DATA TO PROCESS
────────────────────────────────────────

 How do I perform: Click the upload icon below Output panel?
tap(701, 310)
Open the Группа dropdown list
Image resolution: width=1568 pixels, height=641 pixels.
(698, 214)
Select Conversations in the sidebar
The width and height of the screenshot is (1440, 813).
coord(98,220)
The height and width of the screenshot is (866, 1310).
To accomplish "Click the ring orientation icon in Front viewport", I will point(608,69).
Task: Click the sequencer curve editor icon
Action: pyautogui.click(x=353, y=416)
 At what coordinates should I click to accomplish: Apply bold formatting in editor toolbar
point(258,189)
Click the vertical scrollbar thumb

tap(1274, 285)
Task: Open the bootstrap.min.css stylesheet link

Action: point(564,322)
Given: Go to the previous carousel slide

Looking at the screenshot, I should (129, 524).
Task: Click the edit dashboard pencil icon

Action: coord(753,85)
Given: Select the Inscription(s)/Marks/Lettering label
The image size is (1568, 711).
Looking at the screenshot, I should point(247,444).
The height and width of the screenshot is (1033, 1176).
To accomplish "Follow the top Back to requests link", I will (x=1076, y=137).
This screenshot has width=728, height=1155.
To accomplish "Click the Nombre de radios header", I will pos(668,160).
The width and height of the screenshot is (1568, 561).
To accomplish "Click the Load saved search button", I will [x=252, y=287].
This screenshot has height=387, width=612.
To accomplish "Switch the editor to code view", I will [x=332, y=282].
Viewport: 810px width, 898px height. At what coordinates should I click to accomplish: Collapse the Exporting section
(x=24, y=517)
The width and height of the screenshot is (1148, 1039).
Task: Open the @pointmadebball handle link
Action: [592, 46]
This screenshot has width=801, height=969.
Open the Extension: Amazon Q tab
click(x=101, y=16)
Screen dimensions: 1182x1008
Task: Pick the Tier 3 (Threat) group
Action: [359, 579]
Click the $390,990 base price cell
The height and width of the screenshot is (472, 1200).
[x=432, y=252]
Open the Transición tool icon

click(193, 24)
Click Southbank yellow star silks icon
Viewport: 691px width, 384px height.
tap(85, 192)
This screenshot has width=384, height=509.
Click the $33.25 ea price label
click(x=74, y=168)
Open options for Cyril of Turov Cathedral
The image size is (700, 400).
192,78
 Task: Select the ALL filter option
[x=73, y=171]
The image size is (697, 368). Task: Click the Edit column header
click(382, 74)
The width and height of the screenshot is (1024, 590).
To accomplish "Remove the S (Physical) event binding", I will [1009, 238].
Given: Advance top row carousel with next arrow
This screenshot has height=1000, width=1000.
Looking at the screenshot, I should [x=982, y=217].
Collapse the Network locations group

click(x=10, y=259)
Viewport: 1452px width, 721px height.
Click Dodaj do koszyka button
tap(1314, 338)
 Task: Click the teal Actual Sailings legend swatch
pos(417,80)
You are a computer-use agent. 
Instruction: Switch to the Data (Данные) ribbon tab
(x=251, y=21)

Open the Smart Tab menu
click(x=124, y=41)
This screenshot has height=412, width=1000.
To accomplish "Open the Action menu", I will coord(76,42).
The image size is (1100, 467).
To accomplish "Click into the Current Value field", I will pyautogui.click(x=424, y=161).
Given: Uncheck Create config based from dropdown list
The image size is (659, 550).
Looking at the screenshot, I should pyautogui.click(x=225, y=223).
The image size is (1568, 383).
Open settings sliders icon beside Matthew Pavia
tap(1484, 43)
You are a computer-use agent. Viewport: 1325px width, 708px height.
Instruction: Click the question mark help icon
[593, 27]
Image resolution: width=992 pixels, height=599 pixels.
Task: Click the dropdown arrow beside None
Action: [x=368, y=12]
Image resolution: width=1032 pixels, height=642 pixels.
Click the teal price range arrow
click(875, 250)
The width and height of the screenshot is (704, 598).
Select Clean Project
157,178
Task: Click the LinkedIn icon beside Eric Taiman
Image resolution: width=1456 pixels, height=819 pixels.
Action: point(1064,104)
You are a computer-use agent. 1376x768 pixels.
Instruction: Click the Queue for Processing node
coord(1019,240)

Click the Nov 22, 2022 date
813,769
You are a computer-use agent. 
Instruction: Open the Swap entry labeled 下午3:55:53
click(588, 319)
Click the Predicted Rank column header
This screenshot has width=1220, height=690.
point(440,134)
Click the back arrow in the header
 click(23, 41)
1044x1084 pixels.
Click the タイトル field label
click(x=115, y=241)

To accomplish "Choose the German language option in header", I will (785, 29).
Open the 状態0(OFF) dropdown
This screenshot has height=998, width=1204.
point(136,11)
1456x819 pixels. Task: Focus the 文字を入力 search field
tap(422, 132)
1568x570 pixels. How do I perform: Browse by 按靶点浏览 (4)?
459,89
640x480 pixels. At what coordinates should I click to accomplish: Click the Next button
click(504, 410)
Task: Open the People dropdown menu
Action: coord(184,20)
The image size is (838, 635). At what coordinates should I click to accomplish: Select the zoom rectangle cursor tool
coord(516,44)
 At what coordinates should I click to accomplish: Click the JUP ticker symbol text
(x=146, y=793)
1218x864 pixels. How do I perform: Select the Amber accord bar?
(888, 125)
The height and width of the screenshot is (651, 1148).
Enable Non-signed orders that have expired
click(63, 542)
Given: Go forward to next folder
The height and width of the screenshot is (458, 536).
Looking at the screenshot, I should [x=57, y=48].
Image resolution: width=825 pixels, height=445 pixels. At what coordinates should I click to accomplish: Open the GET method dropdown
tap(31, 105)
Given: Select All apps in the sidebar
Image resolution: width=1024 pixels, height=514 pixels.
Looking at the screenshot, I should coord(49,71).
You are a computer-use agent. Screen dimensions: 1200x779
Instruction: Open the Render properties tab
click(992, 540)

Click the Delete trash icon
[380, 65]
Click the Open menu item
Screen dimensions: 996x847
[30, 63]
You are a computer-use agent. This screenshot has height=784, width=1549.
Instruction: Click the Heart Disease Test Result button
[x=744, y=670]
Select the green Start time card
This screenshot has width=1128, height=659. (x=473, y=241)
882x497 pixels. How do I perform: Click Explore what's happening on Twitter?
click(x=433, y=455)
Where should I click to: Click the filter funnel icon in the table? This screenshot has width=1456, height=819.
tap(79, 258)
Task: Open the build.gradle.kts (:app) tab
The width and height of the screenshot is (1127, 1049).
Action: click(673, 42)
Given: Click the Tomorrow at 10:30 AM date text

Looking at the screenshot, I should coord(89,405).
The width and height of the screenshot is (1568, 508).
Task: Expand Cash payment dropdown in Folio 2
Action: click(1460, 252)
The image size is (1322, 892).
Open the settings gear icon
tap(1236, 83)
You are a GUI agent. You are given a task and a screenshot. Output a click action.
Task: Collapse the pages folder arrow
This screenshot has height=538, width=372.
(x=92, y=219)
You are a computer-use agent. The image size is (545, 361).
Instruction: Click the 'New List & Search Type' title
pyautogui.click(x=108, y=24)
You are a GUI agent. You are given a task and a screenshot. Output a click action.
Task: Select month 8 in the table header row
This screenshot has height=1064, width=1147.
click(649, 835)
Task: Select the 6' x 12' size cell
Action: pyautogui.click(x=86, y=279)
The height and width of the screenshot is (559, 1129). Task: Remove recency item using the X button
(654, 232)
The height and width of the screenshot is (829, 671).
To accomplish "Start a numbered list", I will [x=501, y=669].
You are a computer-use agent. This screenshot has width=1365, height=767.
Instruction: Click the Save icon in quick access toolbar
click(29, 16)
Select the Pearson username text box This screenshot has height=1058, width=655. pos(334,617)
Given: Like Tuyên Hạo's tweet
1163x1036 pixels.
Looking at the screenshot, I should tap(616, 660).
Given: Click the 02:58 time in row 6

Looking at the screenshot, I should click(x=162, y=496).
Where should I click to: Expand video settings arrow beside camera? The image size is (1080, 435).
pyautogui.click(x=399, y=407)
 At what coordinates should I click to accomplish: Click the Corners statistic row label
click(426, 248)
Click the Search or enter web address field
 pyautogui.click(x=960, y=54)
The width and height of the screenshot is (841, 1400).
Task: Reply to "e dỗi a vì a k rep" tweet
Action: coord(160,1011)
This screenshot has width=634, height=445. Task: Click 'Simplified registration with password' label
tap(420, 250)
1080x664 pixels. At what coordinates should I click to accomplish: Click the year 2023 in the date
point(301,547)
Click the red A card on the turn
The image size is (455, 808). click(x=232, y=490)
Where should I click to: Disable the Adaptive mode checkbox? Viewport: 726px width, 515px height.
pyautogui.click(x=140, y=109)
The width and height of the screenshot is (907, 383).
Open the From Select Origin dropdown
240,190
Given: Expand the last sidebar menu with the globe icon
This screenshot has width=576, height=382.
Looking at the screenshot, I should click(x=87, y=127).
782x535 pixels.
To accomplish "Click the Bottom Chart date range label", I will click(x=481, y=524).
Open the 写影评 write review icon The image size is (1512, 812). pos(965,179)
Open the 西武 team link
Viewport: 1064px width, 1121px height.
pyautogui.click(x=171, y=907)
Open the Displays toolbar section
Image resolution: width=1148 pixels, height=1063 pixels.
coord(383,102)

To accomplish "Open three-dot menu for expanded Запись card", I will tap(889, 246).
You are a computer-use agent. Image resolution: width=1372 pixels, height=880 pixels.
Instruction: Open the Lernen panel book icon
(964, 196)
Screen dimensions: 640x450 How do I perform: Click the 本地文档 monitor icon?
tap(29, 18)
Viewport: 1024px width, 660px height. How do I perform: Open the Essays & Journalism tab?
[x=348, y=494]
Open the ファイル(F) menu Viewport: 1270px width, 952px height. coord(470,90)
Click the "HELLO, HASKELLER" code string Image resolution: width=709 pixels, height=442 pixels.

────────────────────────────────────────

EXERCISE DIRECTIONS
Return each line of the records above in which the word "computer" occurs.

ANSWER FOR THE TASK
You are a computer-use agent. 
You are a computer-use agent. Viewport: 1325px width, 708px height.
You are a computer-use agent. 1376x768 pixels.
You are a computer-use agent. 
You are a computer-use agent. Screen dimensions: 1200x779
You are a computer-use agent. This screenshot has height=784, width=1549.
You are a computer-use agent. The image size is (545, 361).
You are a computer-use agent. This screenshot has width=1365, height=767.
You are a computer-use agent. Image resolution: width=1372 pixels, height=880 pixels.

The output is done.